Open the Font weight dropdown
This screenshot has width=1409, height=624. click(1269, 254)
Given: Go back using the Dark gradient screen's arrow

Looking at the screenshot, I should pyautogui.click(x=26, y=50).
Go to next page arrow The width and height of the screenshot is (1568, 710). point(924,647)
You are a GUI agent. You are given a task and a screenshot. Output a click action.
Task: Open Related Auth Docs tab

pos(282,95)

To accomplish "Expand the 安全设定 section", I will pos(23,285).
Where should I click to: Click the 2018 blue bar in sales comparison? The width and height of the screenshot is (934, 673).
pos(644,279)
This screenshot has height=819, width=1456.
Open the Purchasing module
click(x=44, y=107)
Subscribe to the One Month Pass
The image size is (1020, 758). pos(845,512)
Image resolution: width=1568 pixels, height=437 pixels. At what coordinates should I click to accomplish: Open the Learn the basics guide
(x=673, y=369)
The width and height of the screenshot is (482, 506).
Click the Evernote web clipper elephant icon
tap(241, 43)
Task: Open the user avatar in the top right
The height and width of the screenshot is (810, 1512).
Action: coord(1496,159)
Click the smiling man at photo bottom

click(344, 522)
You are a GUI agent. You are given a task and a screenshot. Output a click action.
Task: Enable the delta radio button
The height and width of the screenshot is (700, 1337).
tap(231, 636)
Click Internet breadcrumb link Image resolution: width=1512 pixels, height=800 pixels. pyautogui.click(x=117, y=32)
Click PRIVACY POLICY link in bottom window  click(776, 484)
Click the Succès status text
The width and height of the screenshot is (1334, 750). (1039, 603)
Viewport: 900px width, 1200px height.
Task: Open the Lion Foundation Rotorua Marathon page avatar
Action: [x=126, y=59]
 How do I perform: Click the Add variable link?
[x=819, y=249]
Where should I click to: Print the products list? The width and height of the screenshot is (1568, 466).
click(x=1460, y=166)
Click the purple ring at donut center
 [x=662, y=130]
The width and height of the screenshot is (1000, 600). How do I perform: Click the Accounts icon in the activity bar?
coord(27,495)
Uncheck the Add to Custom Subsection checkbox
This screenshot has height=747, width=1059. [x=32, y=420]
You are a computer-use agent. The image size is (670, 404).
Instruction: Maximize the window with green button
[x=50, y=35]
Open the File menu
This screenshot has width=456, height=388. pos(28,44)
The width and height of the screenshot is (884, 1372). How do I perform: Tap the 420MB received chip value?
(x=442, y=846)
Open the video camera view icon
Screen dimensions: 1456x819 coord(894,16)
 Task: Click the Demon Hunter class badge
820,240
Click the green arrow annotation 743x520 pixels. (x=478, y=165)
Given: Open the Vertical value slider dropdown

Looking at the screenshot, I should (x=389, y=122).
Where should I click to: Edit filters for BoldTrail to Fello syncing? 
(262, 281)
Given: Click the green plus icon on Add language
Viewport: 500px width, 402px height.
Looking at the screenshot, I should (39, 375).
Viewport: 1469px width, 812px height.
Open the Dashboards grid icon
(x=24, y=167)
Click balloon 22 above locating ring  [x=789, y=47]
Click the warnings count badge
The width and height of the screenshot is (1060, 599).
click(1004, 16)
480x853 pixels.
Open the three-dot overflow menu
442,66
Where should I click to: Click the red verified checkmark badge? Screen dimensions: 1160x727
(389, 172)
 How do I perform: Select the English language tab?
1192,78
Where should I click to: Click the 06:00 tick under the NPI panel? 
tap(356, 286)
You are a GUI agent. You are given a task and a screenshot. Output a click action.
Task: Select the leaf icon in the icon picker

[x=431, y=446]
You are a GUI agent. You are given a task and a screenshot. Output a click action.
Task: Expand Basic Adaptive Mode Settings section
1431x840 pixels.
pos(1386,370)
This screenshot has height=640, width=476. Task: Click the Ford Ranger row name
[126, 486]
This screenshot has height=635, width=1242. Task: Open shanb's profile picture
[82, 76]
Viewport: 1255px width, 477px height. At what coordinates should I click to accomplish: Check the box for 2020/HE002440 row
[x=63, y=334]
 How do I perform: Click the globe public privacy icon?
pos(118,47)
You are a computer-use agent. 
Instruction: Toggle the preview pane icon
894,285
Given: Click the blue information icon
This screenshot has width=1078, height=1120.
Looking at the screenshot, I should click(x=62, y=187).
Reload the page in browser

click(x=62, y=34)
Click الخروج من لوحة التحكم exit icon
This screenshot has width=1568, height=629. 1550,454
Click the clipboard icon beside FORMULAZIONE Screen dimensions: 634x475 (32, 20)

## TASK BRIEF
Which lines above contain the word "Expand"? Copy each of them out in full.

## ANSWER TO THE EXERCISE
To accomplish "Expand the 安全设定 section", I will pos(23,285).
Task: Expand Basic Adaptive Mode Settings section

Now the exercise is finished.